GOAL OF THE EXERCISE: Look through the data below for the string "computer", and copy every line where it turns up.

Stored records
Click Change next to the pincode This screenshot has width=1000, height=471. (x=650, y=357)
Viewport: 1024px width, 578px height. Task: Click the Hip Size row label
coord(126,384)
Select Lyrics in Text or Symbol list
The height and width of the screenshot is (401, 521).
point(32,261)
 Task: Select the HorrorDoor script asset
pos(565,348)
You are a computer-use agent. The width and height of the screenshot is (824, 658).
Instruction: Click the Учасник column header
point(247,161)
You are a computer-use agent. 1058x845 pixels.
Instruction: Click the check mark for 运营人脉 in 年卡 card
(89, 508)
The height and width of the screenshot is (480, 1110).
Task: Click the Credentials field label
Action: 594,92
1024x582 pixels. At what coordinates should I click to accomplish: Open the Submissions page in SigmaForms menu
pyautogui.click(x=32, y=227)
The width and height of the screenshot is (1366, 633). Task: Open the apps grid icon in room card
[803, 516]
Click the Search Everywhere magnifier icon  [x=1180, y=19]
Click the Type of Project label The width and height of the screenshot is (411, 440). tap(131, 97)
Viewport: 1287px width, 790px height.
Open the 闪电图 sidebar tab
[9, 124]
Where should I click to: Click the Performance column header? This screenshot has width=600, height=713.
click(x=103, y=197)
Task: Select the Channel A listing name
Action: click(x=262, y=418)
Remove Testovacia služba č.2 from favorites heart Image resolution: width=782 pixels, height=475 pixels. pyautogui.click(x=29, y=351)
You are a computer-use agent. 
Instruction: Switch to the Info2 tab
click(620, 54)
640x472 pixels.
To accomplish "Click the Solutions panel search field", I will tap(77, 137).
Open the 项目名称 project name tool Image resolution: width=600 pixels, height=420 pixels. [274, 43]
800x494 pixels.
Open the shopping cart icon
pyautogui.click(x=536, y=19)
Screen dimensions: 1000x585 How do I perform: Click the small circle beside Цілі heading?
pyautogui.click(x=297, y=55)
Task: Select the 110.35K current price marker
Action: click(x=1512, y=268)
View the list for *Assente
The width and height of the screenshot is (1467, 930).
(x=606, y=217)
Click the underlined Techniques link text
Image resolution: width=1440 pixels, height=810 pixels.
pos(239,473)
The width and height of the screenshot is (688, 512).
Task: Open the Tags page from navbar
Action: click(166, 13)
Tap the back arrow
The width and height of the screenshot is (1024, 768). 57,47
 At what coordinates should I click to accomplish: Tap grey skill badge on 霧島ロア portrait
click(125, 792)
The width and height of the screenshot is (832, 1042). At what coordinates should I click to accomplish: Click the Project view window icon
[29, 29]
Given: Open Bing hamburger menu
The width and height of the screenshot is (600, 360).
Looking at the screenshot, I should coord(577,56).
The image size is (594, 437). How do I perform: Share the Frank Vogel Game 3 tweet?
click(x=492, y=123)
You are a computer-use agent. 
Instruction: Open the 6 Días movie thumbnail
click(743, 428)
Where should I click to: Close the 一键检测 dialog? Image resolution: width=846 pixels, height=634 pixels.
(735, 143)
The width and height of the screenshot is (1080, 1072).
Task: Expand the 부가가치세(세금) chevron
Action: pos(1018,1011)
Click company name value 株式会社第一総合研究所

EXPECTED OUTPUT:
You are a computer-use agent. The width and height of the screenshot is (824, 658).
You are a computer-use agent. 1058x845 pixels.
You are a computer-use agent. 
You are a computer-use agent. 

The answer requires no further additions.